[GIVEN INFORMATION]

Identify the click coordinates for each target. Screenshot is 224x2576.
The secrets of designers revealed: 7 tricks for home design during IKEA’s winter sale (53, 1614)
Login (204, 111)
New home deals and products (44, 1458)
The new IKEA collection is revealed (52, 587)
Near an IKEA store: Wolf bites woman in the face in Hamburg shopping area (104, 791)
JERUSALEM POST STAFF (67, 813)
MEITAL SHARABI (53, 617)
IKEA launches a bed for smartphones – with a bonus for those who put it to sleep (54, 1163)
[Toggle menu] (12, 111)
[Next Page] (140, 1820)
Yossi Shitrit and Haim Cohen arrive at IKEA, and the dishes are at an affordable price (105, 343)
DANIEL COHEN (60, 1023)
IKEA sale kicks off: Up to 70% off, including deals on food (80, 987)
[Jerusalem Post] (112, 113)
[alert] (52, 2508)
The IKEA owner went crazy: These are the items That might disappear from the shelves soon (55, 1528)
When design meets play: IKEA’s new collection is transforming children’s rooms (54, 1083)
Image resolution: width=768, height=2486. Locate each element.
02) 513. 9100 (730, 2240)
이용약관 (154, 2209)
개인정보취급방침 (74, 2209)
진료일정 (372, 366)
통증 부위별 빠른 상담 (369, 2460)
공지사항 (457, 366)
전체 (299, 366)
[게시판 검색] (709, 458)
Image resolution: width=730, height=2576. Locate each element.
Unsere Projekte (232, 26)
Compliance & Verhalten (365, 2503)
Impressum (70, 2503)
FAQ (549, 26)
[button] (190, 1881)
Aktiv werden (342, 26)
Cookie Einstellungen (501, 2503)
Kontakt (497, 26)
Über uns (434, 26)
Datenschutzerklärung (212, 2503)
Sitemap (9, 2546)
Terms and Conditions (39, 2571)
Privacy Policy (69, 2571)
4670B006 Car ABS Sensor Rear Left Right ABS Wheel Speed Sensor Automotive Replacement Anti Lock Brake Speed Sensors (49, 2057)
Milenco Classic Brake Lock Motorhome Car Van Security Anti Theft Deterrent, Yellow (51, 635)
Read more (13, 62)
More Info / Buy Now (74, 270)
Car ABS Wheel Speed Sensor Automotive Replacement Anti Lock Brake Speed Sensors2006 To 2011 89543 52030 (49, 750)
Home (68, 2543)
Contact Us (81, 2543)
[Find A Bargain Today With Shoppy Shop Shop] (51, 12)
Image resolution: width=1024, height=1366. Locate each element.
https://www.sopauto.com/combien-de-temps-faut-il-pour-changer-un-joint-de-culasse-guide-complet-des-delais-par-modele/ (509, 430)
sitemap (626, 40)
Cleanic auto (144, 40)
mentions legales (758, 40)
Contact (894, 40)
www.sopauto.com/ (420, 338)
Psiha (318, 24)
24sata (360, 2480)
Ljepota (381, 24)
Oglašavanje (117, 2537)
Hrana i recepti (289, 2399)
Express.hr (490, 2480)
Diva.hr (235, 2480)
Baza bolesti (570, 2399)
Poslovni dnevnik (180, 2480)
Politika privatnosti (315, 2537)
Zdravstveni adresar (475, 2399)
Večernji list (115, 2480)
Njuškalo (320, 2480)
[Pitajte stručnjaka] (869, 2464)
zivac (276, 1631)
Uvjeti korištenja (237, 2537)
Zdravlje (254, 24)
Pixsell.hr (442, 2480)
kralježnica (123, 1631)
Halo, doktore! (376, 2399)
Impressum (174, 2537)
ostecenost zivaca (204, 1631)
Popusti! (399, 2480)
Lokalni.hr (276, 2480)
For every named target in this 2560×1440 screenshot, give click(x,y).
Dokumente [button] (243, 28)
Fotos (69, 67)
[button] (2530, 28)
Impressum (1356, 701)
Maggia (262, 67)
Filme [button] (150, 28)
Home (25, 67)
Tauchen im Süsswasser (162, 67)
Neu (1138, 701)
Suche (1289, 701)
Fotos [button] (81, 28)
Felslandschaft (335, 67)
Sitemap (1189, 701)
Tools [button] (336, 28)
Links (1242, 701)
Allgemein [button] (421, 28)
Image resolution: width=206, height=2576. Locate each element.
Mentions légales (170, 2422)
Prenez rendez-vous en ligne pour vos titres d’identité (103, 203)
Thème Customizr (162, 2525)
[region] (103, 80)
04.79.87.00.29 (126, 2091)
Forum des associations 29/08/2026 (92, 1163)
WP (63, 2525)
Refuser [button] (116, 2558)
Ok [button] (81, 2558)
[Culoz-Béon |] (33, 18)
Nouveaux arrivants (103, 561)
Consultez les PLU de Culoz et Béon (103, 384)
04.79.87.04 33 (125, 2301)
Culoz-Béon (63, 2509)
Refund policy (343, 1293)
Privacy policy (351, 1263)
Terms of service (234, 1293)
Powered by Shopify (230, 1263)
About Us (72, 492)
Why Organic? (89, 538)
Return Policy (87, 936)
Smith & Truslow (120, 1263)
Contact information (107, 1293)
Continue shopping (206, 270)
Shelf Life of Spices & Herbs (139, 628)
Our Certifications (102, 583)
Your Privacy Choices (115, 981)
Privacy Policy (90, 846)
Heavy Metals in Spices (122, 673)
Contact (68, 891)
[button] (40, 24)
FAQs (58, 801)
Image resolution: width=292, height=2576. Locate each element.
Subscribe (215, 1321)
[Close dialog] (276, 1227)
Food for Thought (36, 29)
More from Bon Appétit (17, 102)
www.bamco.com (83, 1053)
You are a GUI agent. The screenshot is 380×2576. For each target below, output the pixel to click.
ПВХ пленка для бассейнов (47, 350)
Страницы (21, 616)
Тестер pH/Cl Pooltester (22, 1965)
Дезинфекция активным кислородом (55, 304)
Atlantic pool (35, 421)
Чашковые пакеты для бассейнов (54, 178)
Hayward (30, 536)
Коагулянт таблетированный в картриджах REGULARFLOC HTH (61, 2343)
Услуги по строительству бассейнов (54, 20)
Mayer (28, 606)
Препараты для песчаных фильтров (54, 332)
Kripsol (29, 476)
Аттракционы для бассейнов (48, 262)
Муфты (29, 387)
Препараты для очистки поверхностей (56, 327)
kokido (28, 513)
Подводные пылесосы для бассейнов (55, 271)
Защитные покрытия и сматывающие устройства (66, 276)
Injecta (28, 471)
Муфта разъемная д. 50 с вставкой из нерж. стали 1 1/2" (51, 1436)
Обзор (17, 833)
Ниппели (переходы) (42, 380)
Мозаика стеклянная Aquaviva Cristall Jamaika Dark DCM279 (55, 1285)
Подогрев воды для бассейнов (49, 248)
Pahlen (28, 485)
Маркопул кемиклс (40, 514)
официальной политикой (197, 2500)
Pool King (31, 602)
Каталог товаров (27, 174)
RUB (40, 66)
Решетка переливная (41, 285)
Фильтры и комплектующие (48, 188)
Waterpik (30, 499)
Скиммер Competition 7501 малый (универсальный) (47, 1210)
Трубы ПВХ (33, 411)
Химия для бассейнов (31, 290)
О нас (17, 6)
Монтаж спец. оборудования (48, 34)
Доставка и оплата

[/GIVEN INFORMATION]

• HOW TO COMPLETE THIS TASK
Check the lines above and copy each one that includes "Replacement".

• FINISHED TASK
4670B006 Car ABS Sensor Rear Left Right ABS Wheel Speed Sensor Automotive Replacement Anti Lock Brake Speed Sensors (49, 2057)
Car ABS Wheel Speed Sensor Automotive Replacement Anti Lock Brake Speed Sensors2006 To 2011 89543 52030 (49, 750)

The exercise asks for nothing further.